Material provided START
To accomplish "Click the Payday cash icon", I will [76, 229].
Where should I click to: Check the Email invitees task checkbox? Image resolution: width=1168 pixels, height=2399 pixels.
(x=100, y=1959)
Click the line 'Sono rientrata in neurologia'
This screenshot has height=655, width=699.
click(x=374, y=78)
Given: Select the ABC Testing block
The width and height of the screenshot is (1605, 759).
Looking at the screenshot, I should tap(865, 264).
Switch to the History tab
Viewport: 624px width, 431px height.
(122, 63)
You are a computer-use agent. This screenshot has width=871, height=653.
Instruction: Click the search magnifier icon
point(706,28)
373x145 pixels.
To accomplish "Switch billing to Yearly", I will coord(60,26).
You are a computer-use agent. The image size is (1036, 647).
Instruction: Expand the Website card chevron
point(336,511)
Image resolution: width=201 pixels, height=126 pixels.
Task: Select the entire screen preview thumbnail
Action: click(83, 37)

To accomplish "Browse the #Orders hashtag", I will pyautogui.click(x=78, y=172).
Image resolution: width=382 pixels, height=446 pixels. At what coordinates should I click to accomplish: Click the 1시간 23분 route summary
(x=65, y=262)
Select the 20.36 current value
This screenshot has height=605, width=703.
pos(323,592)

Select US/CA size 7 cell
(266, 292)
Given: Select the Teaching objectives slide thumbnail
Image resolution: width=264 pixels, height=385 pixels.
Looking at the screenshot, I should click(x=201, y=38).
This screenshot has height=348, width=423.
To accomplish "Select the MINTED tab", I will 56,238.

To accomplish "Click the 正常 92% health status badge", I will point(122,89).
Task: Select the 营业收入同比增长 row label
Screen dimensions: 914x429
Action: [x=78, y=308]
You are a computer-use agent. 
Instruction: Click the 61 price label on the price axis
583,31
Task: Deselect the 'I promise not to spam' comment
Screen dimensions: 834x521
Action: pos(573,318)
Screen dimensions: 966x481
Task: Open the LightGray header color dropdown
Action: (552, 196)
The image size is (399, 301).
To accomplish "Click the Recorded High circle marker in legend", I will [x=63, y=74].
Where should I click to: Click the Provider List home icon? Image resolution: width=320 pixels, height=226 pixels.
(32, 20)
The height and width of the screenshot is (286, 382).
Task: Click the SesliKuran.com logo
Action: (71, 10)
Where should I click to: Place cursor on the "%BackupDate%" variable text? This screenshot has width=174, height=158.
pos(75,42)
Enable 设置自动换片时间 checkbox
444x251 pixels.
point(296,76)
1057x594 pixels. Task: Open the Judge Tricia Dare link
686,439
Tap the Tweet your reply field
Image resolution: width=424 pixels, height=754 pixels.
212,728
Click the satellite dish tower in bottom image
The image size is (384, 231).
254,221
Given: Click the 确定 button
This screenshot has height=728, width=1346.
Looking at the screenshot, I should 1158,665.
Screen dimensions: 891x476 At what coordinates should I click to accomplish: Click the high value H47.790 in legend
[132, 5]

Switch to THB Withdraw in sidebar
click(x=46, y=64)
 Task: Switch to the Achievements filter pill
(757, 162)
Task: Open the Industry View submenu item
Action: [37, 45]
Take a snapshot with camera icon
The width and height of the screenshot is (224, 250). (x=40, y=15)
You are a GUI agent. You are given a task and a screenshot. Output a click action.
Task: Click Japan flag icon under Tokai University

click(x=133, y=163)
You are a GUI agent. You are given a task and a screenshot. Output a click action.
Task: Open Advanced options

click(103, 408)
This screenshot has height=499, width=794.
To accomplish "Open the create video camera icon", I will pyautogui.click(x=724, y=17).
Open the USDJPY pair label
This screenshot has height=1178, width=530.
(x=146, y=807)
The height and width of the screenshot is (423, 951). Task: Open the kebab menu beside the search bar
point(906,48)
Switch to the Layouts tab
Material provided END
**About this task**
Without leaving anything out, transcribe the records above exactly.

**The answer**
To accomplish "Click the Payday cash icon", I will [76, 229].
Where should I click to: Check the Email invitees task checkbox? Image resolution: width=1168 pixels, height=2399 pixels.
(x=100, y=1959)
Click the line 'Sono rientrata in neurologia'
This screenshot has height=655, width=699.
click(x=374, y=78)
Given: Select the ABC Testing block
The width and height of the screenshot is (1605, 759).
Looking at the screenshot, I should tap(865, 264).
Switch to the History tab
Viewport: 624px width, 431px height.
(122, 63)
You are a computer-use agent. This screenshot has width=871, height=653.
Instruction: Click the search magnifier icon
point(706,28)
373x145 pixels.
To accomplish "Switch billing to Yearly", I will coord(60,26).
You are a computer-use agent. The image size is (1036, 647).
Instruction: Expand the Website card chevron
point(336,511)
Image resolution: width=201 pixels, height=126 pixels.
Task: Select the entire screen preview thumbnail
Action: click(83, 37)

To accomplish "Browse the #Orders hashtag", I will pyautogui.click(x=78, y=172).
Image resolution: width=382 pixels, height=446 pixels. At what coordinates should I click to accomplish: Click the 1시간 23분 route summary
(x=65, y=262)
Select the 20.36 current value
This screenshot has height=605, width=703.
pos(323,592)

Select US/CA size 7 cell
(266, 292)
Given: Select the Teaching objectives slide thumbnail
Image resolution: width=264 pixels, height=385 pixels.
Looking at the screenshot, I should click(x=201, y=38).
This screenshot has height=348, width=423.
To accomplish "Select the MINTED tab", I will 56,238.

To accomplish "Click the 正常 92% health status badge", I will point(122,89).
Task: Select the 营业收入同比增长 row label
Screen dimensions: 914x429
Action: [x=78, y=308]
You are a computer-use agent. 
Instruction: Click the 61 price label on the price axis
583,31
Task: Deselect the 'I promise not to spam' comment
Screen dimensions: 834x521
Action: pos(573,318)
Screen dimensions: 966x481
Task: Open the LightGray header color dropdown
Action: (552, 196)
The image size is (399, 301).
To accomplish "Click the Recorded High circle marker in legend", I will [x=63, y=74].
Where should I click to: Click the Provider List home icon? Image resolution: width=320 pixels, height=226 pixels.
(32, 20)
The height and width of the screenshot is (286, 382).
Task: Click the SesliKuran.com logo
Action: (71, 10)
Where should I click to: Place cursor on the "%BackupDate%" variable text? This screenshot has width=174, height=158.
pos(75,42)
Enable 设置自动换片时间 checkbox
444x251 pixels.
point(296,76)
1057x594 pixels. Task: Open the Judge Tricia Dare link
686,439
Tap the Tweet your reply field
Image resolution: width=424 pixels, height=754 pixels.
212,728
Click the satellite dish tower in bottom image
The image size is (384, 231).
254,221
Given: Click the 确定 button
This screenshot has height=728, width=1346.
Looking at the screenshot, I should 1158,665.
Screen dimensions: 891x476 At what coordinates should I click to accomplish: Click the high value H47.790 in legend
[132, 5]

Switch to THB Withdraw in sidebar
click(x=46, y=64)
 Task: Switch to the Achievements filter pill
(757, 162)
Task: Open the Industry View submenu item
Action: [37, 45]
Take a snapshot with camera icon
The width and height of the screenshot is (224, 250). (x=40, y=15)
You are a GUI agent. You are given a task and a screenshot. Output a click action.
Task: Click Japan flag icon under Tokai University

click(x=133, y=163)
You are a GUI agent. You are given a task and a screenshot. Output a click action.
Task: Open Advanced options

click(103, 408)
This screenshot has height=499, width=794.
To accomplish "Open the create video camera icon", I will pyautogui.click(x=724, y=17).
Open the USDJPY pair label
This screenshot has height=1178, width=530.
(x=146, y=807)
The height and width of the screenshot is (423, 951). Task: Open the kebab menu beside the search bar
point(906,48)
Switch to the Layouts tab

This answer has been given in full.